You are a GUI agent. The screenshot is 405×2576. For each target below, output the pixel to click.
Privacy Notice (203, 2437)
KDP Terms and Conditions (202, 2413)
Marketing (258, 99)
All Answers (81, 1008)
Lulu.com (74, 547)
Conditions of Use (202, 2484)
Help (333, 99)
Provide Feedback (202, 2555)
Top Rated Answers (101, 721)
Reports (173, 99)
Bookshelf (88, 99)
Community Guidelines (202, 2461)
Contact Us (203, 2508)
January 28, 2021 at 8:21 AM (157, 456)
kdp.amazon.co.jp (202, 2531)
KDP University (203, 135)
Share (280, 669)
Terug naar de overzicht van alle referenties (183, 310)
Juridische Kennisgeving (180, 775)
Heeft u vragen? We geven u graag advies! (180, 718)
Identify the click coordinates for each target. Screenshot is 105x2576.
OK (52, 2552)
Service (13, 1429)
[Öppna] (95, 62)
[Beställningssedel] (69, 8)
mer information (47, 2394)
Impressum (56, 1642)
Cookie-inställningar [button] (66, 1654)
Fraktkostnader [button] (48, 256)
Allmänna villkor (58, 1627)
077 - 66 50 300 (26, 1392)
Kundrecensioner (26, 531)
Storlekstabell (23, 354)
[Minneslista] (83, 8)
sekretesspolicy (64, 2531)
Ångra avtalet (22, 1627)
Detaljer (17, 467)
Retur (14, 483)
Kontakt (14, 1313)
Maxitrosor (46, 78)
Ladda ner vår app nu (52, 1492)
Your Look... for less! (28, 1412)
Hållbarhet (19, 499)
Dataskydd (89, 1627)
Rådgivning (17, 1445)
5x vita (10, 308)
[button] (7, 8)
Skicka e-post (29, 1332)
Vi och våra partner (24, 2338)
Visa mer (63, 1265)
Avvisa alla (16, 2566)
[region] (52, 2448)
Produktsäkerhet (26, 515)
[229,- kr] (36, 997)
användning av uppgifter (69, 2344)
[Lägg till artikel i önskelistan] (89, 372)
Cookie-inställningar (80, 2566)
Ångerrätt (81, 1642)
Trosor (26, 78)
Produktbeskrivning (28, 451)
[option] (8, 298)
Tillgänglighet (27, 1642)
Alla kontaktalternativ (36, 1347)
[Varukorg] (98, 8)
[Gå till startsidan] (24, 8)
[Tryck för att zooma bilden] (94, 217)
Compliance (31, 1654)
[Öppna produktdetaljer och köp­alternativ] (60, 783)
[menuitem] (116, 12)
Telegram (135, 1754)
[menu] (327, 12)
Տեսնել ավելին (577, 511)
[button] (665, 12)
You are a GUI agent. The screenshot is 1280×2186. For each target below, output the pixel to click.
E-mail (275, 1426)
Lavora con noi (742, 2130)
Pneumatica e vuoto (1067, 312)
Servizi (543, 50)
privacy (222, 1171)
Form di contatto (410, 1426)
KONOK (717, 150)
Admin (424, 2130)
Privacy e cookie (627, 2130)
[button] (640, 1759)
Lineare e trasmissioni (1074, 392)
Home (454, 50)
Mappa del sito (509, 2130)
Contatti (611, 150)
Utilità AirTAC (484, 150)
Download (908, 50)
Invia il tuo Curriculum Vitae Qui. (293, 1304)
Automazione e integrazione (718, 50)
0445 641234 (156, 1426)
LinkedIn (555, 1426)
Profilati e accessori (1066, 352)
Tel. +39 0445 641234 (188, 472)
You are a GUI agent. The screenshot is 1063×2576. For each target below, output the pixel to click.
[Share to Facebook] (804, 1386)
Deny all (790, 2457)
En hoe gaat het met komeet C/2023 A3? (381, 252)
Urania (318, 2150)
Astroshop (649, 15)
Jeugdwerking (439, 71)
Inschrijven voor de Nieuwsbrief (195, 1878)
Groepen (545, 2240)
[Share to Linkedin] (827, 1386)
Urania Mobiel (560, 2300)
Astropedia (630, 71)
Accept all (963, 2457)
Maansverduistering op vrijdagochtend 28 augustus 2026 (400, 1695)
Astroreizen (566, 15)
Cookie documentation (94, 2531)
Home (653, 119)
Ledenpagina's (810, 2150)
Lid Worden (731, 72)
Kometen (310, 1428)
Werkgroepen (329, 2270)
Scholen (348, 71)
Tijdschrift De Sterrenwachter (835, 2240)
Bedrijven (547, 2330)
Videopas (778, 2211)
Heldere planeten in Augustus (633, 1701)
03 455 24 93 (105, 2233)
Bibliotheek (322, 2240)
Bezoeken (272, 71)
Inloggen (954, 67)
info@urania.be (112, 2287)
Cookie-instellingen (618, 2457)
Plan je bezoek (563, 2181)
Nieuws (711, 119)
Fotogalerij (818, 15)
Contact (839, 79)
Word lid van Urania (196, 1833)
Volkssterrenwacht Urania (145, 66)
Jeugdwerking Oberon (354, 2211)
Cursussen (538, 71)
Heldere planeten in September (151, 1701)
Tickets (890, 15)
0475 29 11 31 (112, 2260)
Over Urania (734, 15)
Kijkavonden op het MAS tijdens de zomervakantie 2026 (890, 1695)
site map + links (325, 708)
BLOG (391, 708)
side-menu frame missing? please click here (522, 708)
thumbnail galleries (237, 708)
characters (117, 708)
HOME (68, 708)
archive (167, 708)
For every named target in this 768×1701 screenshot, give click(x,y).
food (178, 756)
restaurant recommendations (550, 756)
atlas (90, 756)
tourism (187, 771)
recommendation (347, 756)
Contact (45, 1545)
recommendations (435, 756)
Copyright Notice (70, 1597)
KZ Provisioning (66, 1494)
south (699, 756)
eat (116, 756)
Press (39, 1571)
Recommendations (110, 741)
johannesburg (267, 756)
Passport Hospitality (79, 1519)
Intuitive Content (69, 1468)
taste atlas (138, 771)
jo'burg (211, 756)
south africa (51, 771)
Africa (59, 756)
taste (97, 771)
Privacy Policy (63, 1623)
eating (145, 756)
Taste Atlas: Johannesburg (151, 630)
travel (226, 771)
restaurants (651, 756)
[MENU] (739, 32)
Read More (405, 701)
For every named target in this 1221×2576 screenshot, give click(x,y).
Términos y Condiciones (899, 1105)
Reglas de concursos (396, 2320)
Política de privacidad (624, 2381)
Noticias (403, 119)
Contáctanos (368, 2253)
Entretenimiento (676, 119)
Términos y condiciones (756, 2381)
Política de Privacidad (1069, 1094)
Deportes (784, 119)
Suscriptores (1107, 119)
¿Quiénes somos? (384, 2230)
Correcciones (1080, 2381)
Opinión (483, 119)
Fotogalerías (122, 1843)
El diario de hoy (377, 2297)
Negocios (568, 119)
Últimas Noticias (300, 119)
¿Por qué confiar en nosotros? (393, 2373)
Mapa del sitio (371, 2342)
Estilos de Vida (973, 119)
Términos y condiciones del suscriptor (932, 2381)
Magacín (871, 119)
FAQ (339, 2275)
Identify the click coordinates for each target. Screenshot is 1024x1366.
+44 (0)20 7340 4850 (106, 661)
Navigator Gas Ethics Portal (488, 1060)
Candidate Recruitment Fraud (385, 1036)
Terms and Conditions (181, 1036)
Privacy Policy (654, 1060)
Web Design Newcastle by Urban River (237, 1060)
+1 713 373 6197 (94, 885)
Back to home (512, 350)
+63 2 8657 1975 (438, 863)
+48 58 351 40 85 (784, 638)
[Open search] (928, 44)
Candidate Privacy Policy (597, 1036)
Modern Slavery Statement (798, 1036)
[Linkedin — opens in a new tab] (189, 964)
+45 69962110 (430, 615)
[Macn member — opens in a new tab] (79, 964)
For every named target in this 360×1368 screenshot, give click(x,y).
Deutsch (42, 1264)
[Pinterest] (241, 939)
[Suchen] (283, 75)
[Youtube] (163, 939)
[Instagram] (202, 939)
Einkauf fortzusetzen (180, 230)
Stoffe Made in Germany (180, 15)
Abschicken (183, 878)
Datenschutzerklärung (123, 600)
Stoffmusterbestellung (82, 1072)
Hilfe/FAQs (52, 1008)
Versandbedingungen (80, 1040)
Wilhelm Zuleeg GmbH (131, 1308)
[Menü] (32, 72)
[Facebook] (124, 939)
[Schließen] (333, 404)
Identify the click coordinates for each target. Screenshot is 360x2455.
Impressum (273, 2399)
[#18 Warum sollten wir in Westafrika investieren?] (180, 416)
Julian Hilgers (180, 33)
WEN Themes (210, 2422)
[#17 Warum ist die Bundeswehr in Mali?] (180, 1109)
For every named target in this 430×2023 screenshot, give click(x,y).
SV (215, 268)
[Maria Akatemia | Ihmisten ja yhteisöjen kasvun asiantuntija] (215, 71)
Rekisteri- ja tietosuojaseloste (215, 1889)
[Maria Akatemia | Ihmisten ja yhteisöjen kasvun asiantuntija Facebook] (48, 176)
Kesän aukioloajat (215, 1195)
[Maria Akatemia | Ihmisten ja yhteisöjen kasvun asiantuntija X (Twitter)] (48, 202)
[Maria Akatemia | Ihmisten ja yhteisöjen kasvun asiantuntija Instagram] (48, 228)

_Exercise prompt:_ The required answer is the run of lines above, starting at the line with "Storlekstabell (23, 354)" and ending at the line with "Compliance (31, 1654)", reproduced exactly with both ends.

_Exercise solution:_
Storlekstabell (23, 354)
[Minneslista] (83, 8)
sekretesspolicy (64, 2531)
Ångra avtalet (22, 1627)
Detaljer (17, 467)
Retur (14, 483)
Kontakt (14, 1313)
Maxitrosor (46, 78)
Ladda ner vår app nu (52, 1492)
Your Look... for less! (28, 1412)
Hållbarhet (19, 499)
Dataskydd (89, 1627)
Rådgivning (17, 1445)
5x vita (10, 308)
[button] (7, 8)
Skicka e-post (29, 1332)
Vi och våra partner (24, 2338)
Visa mer (63, 1265)
Avvisa alla (16, 2566)
[region] (52, 2448)
Produktsäkerhet (26, 515)
[229,- kr] (36, 997)
användning av uppgifter (69, 2344)
[Lägg till artikel i önskelistan] (89, 372)
Cookie-inställningar (80, 2566)
Ångerrätt (81, 1642)
Trosor (26, 78)
Produktbeskrivning (28, 451)
[option] (8, 298)
Tillgänglighet (27, 1642)
Alla kontaktalternativ (36, 1347)
[Varukorg] (98, 8)
[Gå till startsidan] (24, 8)
[Tryck för att zooma bilden] (94, 217)
Compliance (31, 1654)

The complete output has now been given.